Improve Data

Once you have imported data is time to understand and clean your data. Arkangel AI performs an automatic analysis and suggest best practices for it

Preparing your data is an iterative process. Even if you clean and prep your training data prior to uploading it to Arkangel AI, you can still improve its quality by assessing features during EDA (Exploratory Data Analysis).

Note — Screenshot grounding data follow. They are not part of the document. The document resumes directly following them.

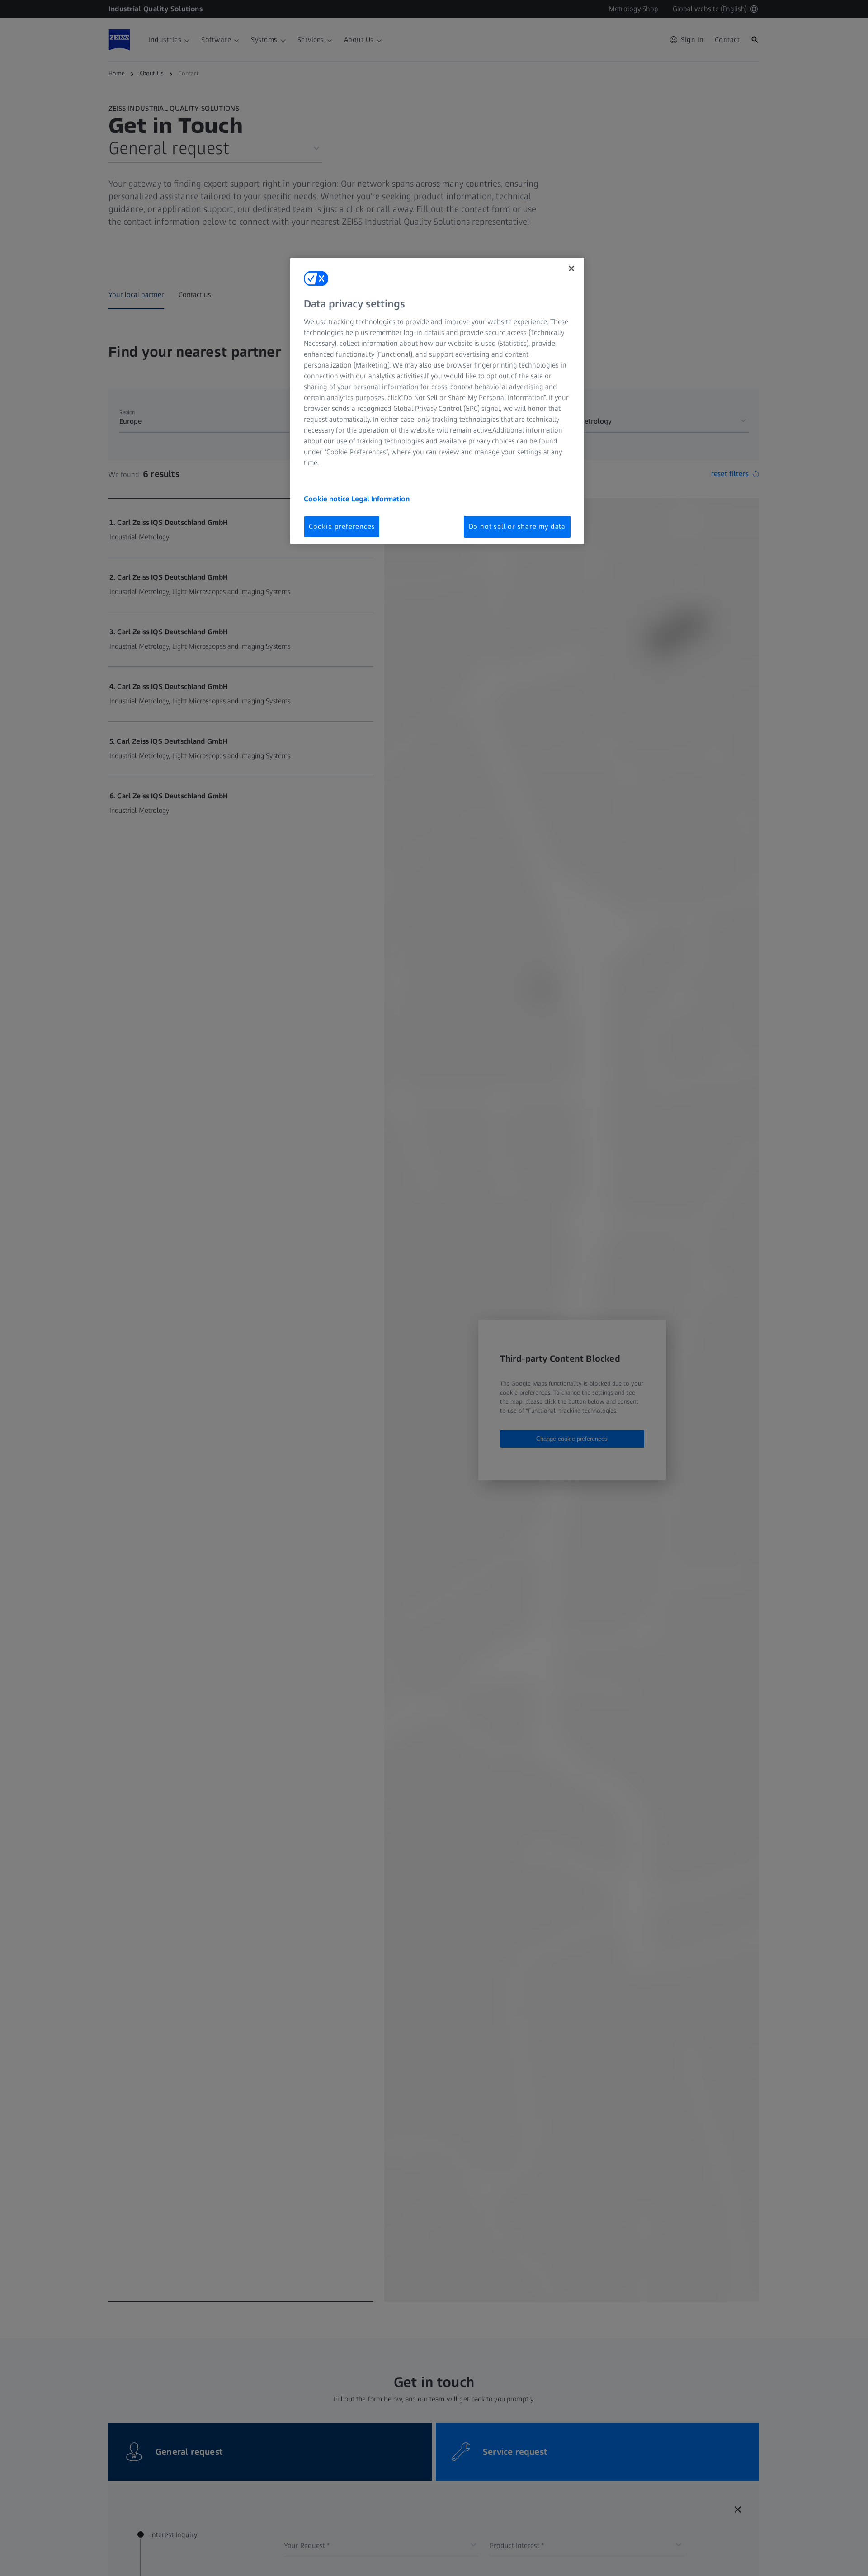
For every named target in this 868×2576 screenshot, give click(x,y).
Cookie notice (327, 498)
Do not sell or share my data (517, 526)
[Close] (571, 268)
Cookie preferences (342, 526)
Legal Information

For categorical variables with numerical labels, like 0, 1, 2, it's advisable to represent these categories with descriptive terms such as "bad," "medium," and "good," or even "category1," "category2," and "category3." This helps models to effectively recognize and treat the variable as categorical.

Stages of EDA

During EDA, Arkangel AI performs Data Quality Assessment. The assessment provides information about data quality issues that are relevant to the stage of model building you are performing. Click one of the following tabs to learn about the two EDA stages.

EDA1 (data ingest)

EDA1 occurs after you upload your data and assesses the All Features list and detects issues like:

  • Outliers

  • Inliers

  • Excess zeros

  • Disguised missing values

Load and view your dataset

As soon as you load your dataset, DataRobot performs EDA1. In this phase, DataRobot generates summary statistics based on a sample of your data.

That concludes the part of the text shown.